Cajucom: Missing (my) couch

I REMEMBER the adrenaline rush when the idea of having my own weekly column came up way back 2008. It made me realize that prior to life being a little bit more complicated with work, and parenthood, and trying that thing called "adulting," writing is and has always been my first love.

My journey in this couch has been very good, meaningful, colorful. For the next eight years since my pilot article (?) it has become my refuge: a way to deal with life’s challenges, a license to discuss even the weirdest things and observations without really caring how you are judged (as has been said, “Writing is an acceptable form of schizophrenia...”), a toilet paper to my mental diarrhea on a weekly basis, a venue to air my sarcasm and disgust for some things (or people?) annoying.

Mid-2016 I found myself overwhelmed with seemingly so many duties and obligations. In my entire 41 years of existence I have never been easily overwhelmed but this time I was, and the idea itself that I was overwhelmed was enough for the stress levels to shoot up. I found myself in the middle of – or more aptly, in charge of – a considerably busier, seriously understaffed workplace. I found my life taking a 360-degree turn to day 1 of being a mother to a newborn child once again, at the same time raising three strong-willed warrior princesses, one of whom is no longer at home but exploring the independence and likewise dealing with the anxieties of college life. Worrying is not my thing, and I didn’t want it to start being my thing. And then I suddenly found myself not having anything good, or even bad, to write about. I haven’t read for the longest time, I haven’t watched a full movie for ages, I haven’t even watched the final six or so episodes of The Vampire Diaries final season.
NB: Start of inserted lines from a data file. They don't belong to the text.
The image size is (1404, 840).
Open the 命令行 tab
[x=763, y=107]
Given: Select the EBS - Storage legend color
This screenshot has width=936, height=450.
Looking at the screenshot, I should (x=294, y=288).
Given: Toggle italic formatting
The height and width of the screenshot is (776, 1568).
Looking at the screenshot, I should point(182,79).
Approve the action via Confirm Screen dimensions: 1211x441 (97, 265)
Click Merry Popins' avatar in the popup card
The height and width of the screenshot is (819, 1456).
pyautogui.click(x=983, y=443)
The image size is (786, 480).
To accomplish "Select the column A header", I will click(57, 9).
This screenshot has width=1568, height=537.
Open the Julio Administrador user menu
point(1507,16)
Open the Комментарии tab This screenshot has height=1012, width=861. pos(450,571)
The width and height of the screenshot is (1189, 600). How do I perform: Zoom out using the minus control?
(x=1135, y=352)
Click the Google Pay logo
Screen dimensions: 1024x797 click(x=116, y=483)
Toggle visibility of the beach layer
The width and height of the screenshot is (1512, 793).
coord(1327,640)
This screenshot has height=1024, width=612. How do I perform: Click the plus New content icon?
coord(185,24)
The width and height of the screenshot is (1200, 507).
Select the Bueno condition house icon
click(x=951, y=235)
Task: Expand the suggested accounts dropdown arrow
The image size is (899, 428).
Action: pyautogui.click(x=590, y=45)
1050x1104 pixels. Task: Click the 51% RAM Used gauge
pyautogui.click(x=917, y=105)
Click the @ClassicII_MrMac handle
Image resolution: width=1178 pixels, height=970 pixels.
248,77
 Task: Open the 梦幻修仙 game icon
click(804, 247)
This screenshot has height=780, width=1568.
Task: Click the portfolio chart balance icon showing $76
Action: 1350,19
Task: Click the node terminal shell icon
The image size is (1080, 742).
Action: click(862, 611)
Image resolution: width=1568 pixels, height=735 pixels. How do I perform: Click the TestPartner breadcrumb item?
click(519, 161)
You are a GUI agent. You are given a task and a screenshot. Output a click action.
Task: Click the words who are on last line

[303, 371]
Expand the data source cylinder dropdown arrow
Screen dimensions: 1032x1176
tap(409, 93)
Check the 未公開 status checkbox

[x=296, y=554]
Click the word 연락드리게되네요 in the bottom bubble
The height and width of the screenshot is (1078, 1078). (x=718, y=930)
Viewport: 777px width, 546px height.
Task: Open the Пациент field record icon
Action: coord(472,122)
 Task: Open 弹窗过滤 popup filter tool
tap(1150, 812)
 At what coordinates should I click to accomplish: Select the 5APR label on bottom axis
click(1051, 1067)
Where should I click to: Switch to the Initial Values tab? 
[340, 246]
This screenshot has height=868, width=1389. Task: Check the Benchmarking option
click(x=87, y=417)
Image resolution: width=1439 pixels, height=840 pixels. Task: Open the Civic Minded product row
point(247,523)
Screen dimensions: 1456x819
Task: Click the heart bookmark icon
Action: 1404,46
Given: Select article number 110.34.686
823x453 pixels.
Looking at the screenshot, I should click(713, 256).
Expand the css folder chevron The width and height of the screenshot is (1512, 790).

What is happening to the world?

And now I’m bickering, whining, amused, surprised, somewhat lost... but suddenly glad I am putting it all in writing.

I miss my couch. There, I finally said it out loud.

Time and again I have pep-talked myself, saying I should just give it up, that I do not have the time to do this anymore.

But as with all things that matter, you may not always have the time, but you need to make time for it.

I am not even sure if this will still have its space, but if you see it in print then the odds are still in my favor.